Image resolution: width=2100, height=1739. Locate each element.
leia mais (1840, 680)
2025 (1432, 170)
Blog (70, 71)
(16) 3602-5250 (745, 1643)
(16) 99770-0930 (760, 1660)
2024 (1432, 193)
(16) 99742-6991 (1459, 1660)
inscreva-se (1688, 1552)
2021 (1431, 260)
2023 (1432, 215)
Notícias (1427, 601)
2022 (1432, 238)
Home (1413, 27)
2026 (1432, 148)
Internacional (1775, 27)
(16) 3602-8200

-=-=-

### WORK TO COMPLETE
Repeat the entries exactly, leaving nothing out.

### TASK ANSWER
Image resolution: width=2100, height=1739. Locate each element.
leia mais (1840, 680)
2025 (1432, 170)
Blog (70, 71)
(16) 3602-5250 (745, 1643)
(16) 99770-0930 (760, 1660)
2024 (1432, 193)
(16) 99742-6991 (1459, 1660)
inscreva-se (1688, 1552)
2021 (1431, 260)
2023 (1432, 215)
Notícias (1427, 601)
2022 (1432, 238)
Home (1413, 27)
2026 (1432, 148)
Internacional (1775, 27)
(16) 3602-8200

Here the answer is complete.